**Records supplied:**
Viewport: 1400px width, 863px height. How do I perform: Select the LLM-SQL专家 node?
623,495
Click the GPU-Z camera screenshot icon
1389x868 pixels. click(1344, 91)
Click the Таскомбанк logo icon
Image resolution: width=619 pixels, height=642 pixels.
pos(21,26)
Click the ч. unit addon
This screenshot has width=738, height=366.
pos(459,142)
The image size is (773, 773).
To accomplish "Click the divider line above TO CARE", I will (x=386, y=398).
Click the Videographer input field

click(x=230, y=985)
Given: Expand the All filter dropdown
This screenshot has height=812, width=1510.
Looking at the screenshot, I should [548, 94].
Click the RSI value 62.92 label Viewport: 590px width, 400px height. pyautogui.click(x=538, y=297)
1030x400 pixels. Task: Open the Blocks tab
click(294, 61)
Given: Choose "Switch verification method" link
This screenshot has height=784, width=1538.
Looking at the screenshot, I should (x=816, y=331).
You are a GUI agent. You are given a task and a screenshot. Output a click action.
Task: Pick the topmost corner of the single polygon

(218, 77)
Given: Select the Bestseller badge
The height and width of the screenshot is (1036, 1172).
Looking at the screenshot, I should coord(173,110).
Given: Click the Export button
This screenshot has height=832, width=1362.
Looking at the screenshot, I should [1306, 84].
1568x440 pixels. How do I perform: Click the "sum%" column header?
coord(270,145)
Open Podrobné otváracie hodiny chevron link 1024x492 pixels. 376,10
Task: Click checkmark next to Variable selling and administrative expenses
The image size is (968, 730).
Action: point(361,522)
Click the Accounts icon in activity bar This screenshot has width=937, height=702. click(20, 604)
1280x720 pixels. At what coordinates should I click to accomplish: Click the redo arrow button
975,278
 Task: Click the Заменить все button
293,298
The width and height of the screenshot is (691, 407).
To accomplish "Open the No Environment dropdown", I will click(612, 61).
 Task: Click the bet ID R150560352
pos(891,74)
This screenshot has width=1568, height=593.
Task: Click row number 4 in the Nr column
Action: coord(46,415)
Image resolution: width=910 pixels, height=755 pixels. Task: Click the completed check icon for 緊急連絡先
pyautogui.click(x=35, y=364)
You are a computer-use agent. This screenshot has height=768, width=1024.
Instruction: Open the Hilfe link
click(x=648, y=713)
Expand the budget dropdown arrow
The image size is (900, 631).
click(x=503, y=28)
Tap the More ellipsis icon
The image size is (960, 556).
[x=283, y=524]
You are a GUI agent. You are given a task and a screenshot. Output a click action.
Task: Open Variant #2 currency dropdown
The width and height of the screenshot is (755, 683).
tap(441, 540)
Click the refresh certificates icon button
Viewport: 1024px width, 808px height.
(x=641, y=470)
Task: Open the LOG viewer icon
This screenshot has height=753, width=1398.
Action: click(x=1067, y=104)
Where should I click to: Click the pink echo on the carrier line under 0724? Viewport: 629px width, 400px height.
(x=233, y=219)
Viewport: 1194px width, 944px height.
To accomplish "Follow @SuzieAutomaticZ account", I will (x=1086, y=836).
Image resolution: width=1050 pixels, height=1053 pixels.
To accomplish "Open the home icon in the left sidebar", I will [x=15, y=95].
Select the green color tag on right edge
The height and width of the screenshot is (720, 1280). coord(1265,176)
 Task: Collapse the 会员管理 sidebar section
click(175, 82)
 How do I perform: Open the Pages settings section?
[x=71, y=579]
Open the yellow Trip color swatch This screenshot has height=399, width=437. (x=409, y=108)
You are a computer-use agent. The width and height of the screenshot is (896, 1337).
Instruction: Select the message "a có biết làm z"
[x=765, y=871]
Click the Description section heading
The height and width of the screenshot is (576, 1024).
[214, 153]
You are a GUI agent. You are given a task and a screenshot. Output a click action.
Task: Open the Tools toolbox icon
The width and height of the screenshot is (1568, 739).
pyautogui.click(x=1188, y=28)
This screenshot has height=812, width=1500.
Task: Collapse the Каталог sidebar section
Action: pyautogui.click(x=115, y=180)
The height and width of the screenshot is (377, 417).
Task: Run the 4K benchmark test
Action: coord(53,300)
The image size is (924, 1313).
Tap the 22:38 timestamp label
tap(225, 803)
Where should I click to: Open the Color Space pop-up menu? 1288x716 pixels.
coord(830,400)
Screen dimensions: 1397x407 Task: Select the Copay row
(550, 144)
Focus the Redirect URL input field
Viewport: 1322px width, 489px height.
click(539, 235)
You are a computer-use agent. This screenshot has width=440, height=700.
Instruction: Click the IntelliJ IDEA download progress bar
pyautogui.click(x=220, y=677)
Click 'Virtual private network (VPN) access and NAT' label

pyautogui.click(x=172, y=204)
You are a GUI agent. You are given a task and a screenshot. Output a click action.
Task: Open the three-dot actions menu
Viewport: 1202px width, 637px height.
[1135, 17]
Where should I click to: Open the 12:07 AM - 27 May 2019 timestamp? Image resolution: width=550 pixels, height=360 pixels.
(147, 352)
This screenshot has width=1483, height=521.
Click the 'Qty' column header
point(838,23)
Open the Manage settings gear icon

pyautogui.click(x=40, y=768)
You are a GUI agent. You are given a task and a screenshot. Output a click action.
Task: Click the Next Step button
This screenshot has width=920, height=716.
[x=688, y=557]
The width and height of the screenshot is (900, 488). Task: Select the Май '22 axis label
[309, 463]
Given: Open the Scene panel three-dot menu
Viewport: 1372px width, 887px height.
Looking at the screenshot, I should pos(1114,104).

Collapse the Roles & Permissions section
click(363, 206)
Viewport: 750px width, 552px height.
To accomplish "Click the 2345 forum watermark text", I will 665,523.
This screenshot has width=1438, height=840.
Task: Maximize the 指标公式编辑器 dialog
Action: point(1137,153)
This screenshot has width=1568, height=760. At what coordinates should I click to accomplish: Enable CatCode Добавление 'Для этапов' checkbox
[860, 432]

**The task:** Only the lines above that hold "computer" are wanted. Show every one of them.

**Expected answer:**
You are a computer-use agent. This screenshot has height=768, width=1024.
You are a computer-use agent. The width and height of the screenshot is (896, 1337).
You are a computer-use agent. This screenshot has width=440, height=700.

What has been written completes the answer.